The containers will take a short time to start. The first time, the Oracle container might take a few minutes to start while it creates the database instance, but this is a one-time operation, and subequent restarts will be much faster (a few seconds).

Once the containers are all running, you can access the services using these URLs:

• Exporter
• Prometheus - try a query for "oracle".
• Grafana - username is "admin" and password is "grafana". An Oracle Database dashboard is provisioned and configured to use data from the exporter.

To run the exporter in Kubernetes, you need to complete the following steps. All steps must be completed in the same Kunernetes namespace. The examples below assume you want to use a namespace called exporter, you must change the commands if you wish to use a different namespace.

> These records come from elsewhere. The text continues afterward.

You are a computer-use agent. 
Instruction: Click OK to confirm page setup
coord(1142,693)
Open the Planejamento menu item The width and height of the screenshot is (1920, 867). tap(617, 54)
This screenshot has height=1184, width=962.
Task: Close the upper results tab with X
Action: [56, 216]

Create a secret with the Oracle database user and password that the exporter should use to connect to the database using this command. You must specify the correct user and password for your environment. This example uses pdbadmin as the user and Welcome12345 as the password:

kubectl create secret generic db-secret \
    --from-literal=username=pdbadmin \
    --from-literal=password=Welcome12345 \
    -n exporter

Create a config map with the wallet (if you are using one) using this command. Run this command in the wallet directory you created earlier.

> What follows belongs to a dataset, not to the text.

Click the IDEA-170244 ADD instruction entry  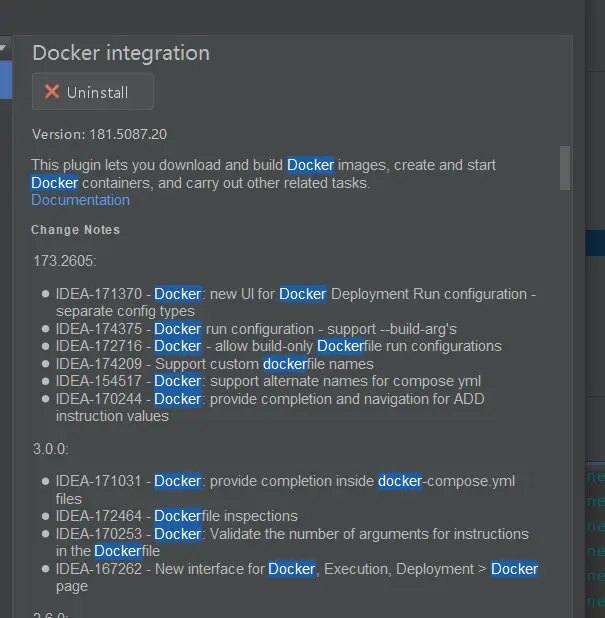270,407
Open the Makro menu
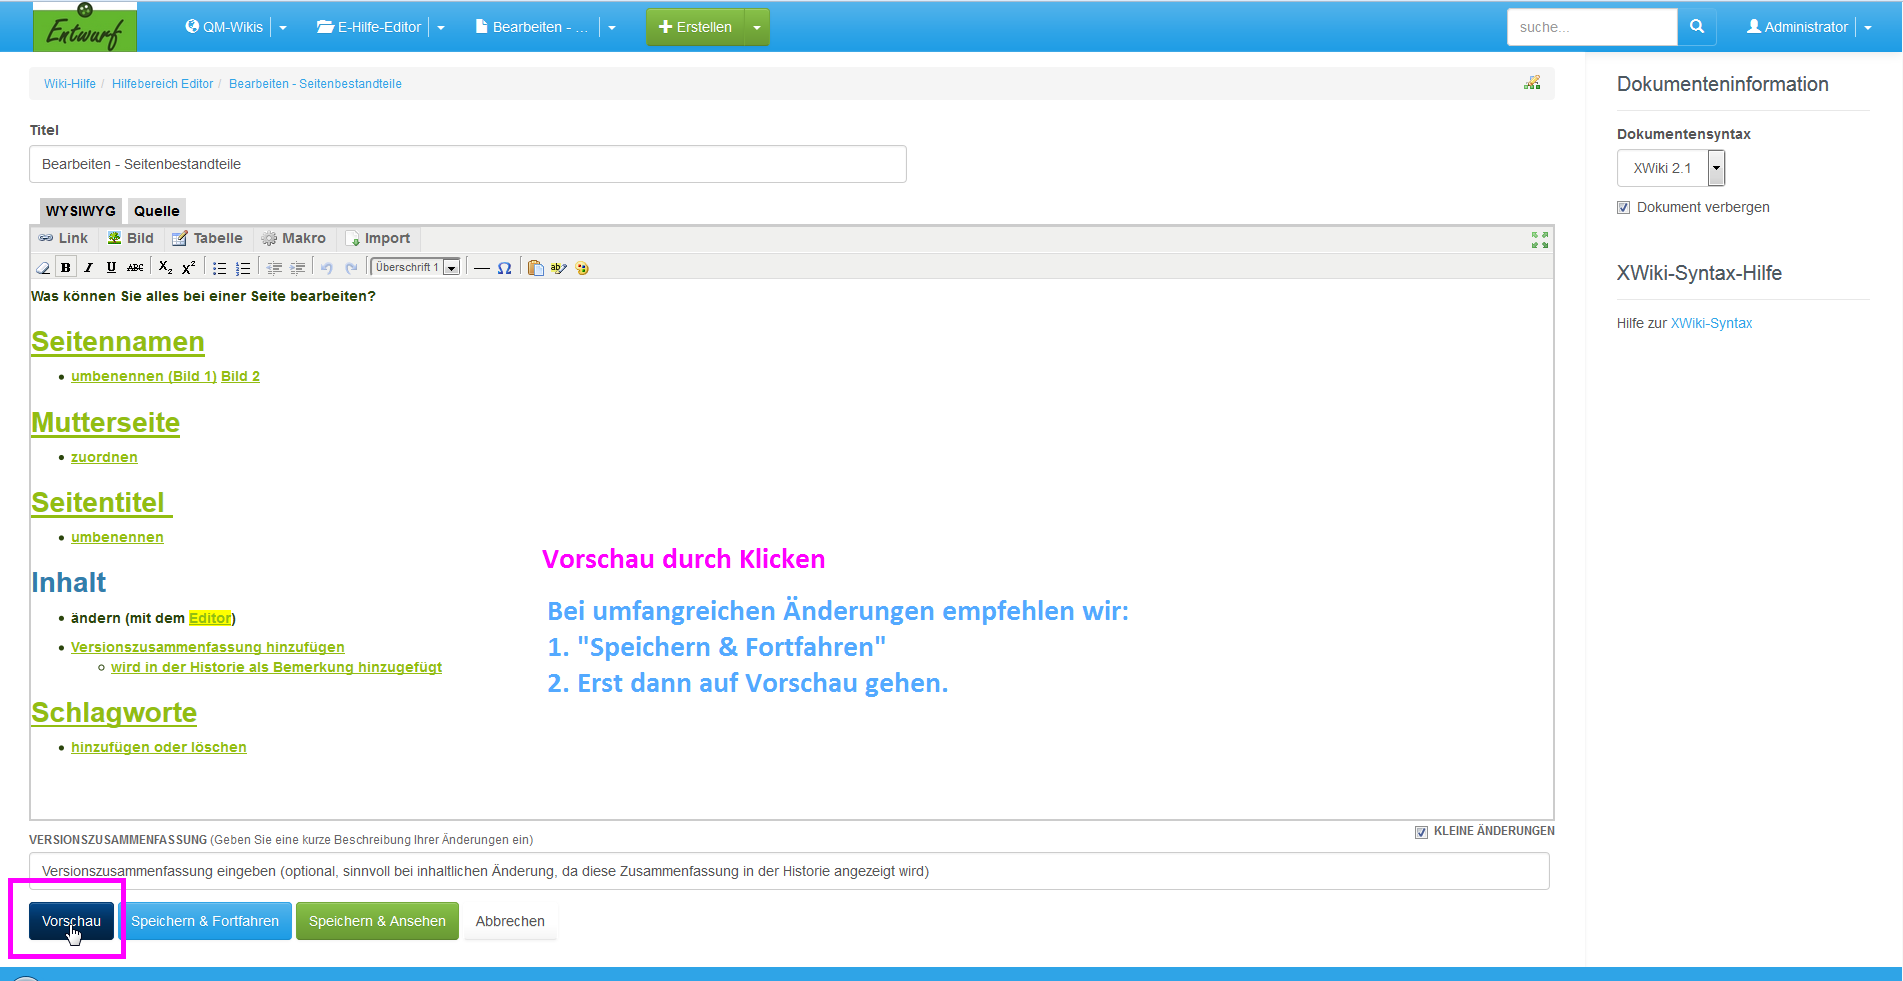Viewport: 1903px width, 981px height. click(294, 238)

kubectl create cm db-metrics-tns-admin \
    --from-file=cwallet.sso \
    --from-file=ewallet.p12 \
    --from-file=ewallet.pem \
    --from-file=keystore.jks \
    --from-file=ojdbc.properties \
    --from-file=sqlnet.ora \
    --from-file=tnsnames.ora \
    --from-file=truststore.jks \
    -n exporter

If you have defined any custom metrics, you must create a config map for the metrics definition file. For example, if you created a configuration file called txeventq-metrics.toml, then create the config map with this command:

kubectl create cm db-metrics-txeventq-exporter-config \
    --from-file=txeventq-metrics.toml \
    -n exporter

A sample Kubernetes manifest is provided here. You must edit this file to set the namespace you wish to use, the database connect string to use, and if you have any custom metrics, you will need to uncomment and customize some sections in this file.

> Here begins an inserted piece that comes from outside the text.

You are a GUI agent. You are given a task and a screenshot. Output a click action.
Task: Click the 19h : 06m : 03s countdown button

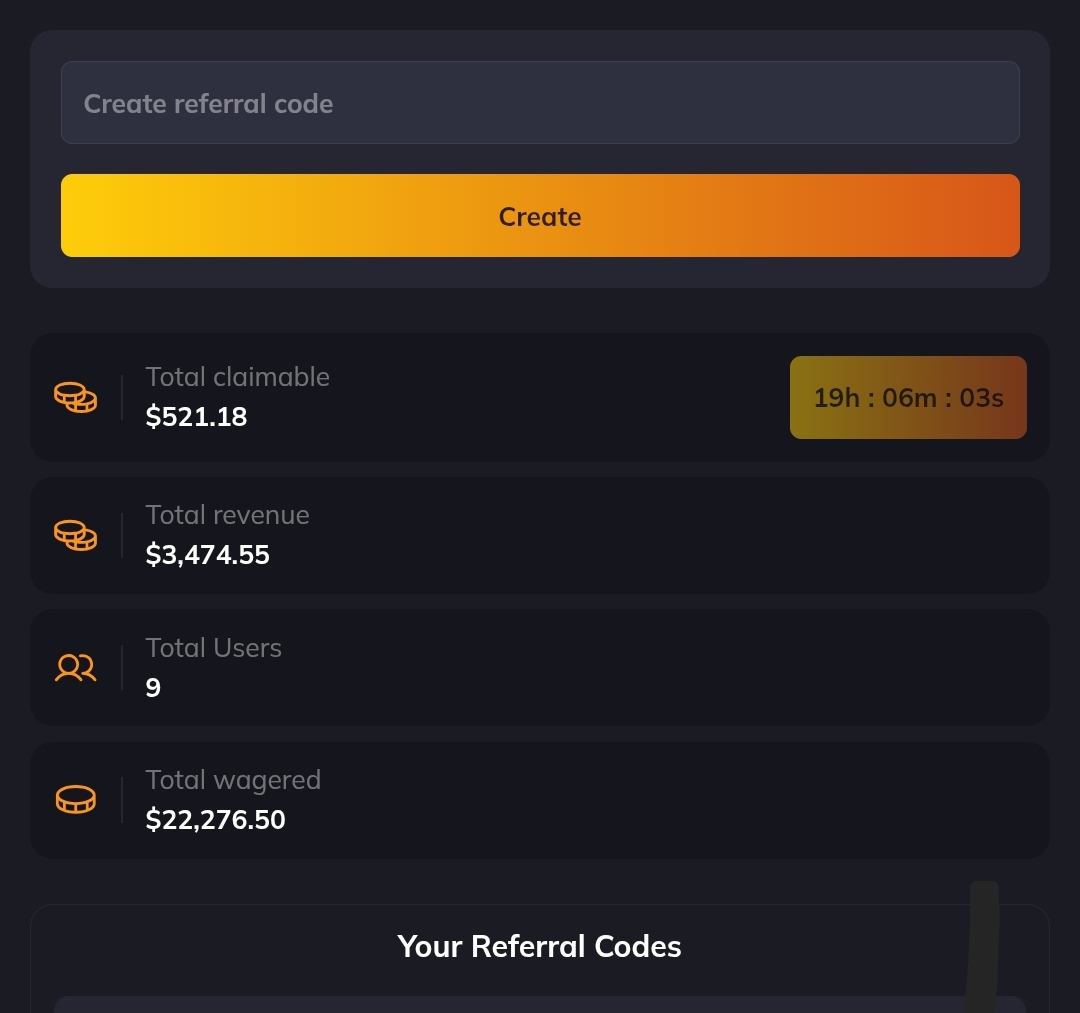pos(908,398)
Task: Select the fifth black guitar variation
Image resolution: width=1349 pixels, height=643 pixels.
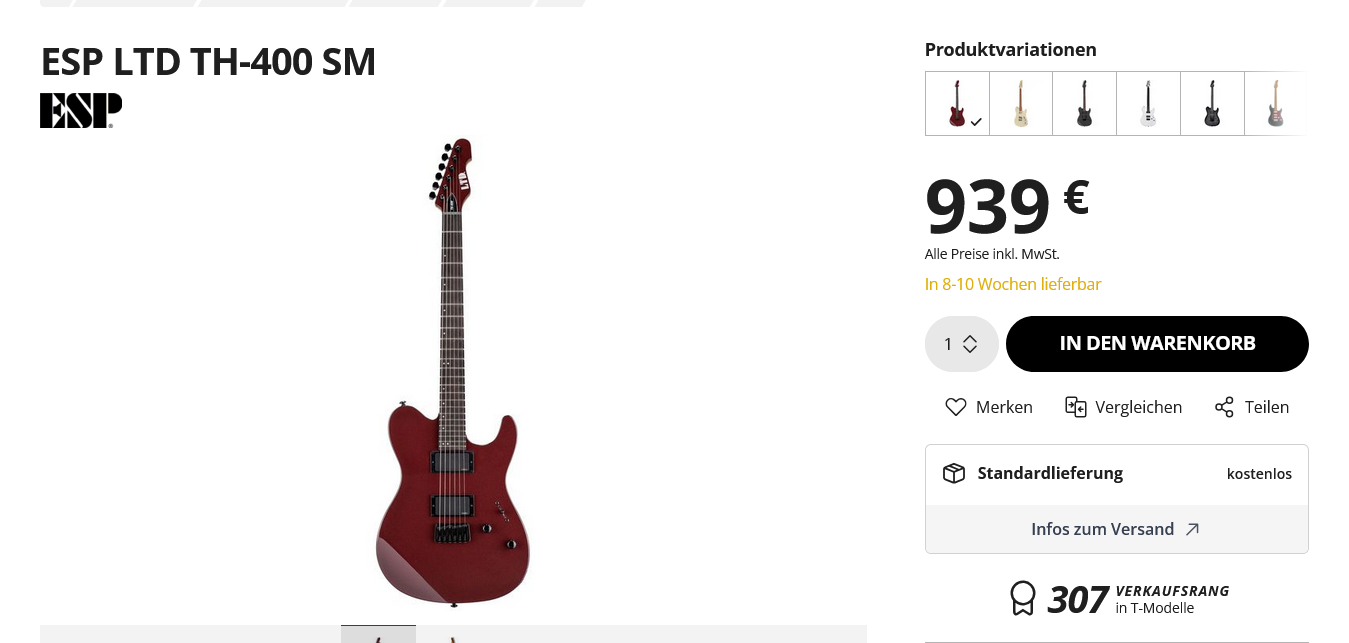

Once you have made the necessary updates, apply the file to your cluster using this command:

kubectl apply -f metrics-exporter-deployment.yaml

You can check the deployment was successful and monitor the exporter startup with this command:

kubectl get pods -n exporter -w

You can view the exporter's logs with this command:

kubectl logs -f svc/metrics-exporter -n exporter

Create a Kubernetes service to allow access to the exporter pod(s). A sample Kubernetes manifest is provided here. You may need to customize this file to update the namespace.

Once you have made any necessary udpates, apply the file to your cluster using this command:

kubectl apply -f metrics-exporter-service.yaml

Create a Kubernetes service monitor to tell Prometheus (for example) to collect metrics from the exporter. A sample Kubernetes manifest is provided here. You may need to customize this file to update the namespace.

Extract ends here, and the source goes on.